The sex ratio of India and Gujarat is 933 females/1000 males and 920 females/1000 males respectively1. The sex ratio of survey sample of Bhatha village (959 females/1000males) is higher than that of India and Gujarat. Whereas on the other hand the sex ratio for children aged less than 5 yrs is very low (407 females/1000 males) compared to the national and state ratios of 927 and 883.The causes for this adverse female to male ratio of under 5 yrs population could be the presence of female feticide and sex selective sterilization among the villagers.
At the census 2001, 80.5% have returned themselves as followers of Hindu religion,13.4% as Muslims or the followers of Islam, 2.3% as Christians, 1.9% as Sikh, 0.80% as Buddhists and 0.4% are Jain1. In addition, over 6 million have reported professing other religions and faiths including tribal religions, different from six main religions. In the study, The Hindu religion still predominates (93%) but the other major religion being significant is the Parsi religion (7%).

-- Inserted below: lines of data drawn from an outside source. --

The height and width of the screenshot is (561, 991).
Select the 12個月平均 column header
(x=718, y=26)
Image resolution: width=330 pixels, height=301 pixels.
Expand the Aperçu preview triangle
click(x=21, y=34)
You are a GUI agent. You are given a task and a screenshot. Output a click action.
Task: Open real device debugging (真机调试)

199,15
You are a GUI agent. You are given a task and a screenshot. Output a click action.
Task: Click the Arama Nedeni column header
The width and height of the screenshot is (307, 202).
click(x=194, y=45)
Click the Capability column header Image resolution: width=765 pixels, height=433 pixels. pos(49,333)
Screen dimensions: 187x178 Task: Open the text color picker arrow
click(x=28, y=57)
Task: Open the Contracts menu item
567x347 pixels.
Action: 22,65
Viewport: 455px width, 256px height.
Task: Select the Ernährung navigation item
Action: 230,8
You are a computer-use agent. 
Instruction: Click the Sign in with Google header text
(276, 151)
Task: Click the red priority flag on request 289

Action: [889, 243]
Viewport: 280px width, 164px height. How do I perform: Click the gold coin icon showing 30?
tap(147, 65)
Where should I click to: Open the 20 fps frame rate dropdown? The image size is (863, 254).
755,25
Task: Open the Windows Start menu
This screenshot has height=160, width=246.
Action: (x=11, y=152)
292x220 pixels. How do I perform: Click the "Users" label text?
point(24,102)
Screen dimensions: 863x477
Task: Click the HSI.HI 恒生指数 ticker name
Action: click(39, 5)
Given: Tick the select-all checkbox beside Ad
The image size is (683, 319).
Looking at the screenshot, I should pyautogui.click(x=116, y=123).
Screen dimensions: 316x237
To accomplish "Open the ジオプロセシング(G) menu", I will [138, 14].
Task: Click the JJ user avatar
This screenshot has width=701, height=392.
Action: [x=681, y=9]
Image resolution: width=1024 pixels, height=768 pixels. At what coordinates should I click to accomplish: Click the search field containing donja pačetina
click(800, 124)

The literacy rate of India is 64.8% (Total), 75.3% (Male), 53.7% (Female) while that of Gujarat is 69% (Total) with the gap between males and females being typically more in rural areas1. The literacy rate of Bhatha village - 94% (Total), 96% (Male), 92% (Female); is higher than national and state figures. The reason for this is the population has achieved minimum primary education which is considered as literate.
The crude death rate of India is 9/1000 people1 which is less than that of the village (13.6/1000 people).This can be explained by the lack of availability of better health facilities in the area surveyed.
Unemployment rate of India and Gujarat are 60.9% and 58% respectively1. The unemployment rate in the village people was 53.47% which is lesser than the national and state levels.
The socioeconomic classification shows that the majority of the study population belonged to class IV and V, implying lower socio-economic class.
One of the aims of this study is to compare the national and state trends according to the 2001 Census with a typical village (Table 9). The village of Bhatha is a village in the outskirts of Surat city. The nearby presence of a fast growing city may be responsible for the apparently better socio demographic profile of the village. The sex ratios, total and female literacy rates and the employment indicators are better than the State and National levels, which suggest that the three are interrelated; a high literacy rate especially female, a better sex ratio and lesser unemployment. And this may be responsible to all the children studied being fully vaccinated suggesting better awareness amongst people especially the women. This suggests the changes occurring in the villages of our country in the fields of socio demographic events towards the apparent better.
The crude death rates point out to the need of better penetration and utilization of health care into the villages. And this is important considering the proportion of the Indian population living in villages. The high number of people living in the lower socio-economic class suggests the need of a financial upliftment of the villages. This has to be associated with an increase in the better integration of economics into the socio demographic and health sector such as the employment of people, increase in the basic wages to levels sustainable for a better living, better education, better health etc.
It has to also be noted that the small sample size could be a source of bias in the study. But still the figures are worth considering for an average sized village and thus concluding that the village has showed to have better sex ratios, literacy rates, and employment rates but worse crude death rates than the national and state averages.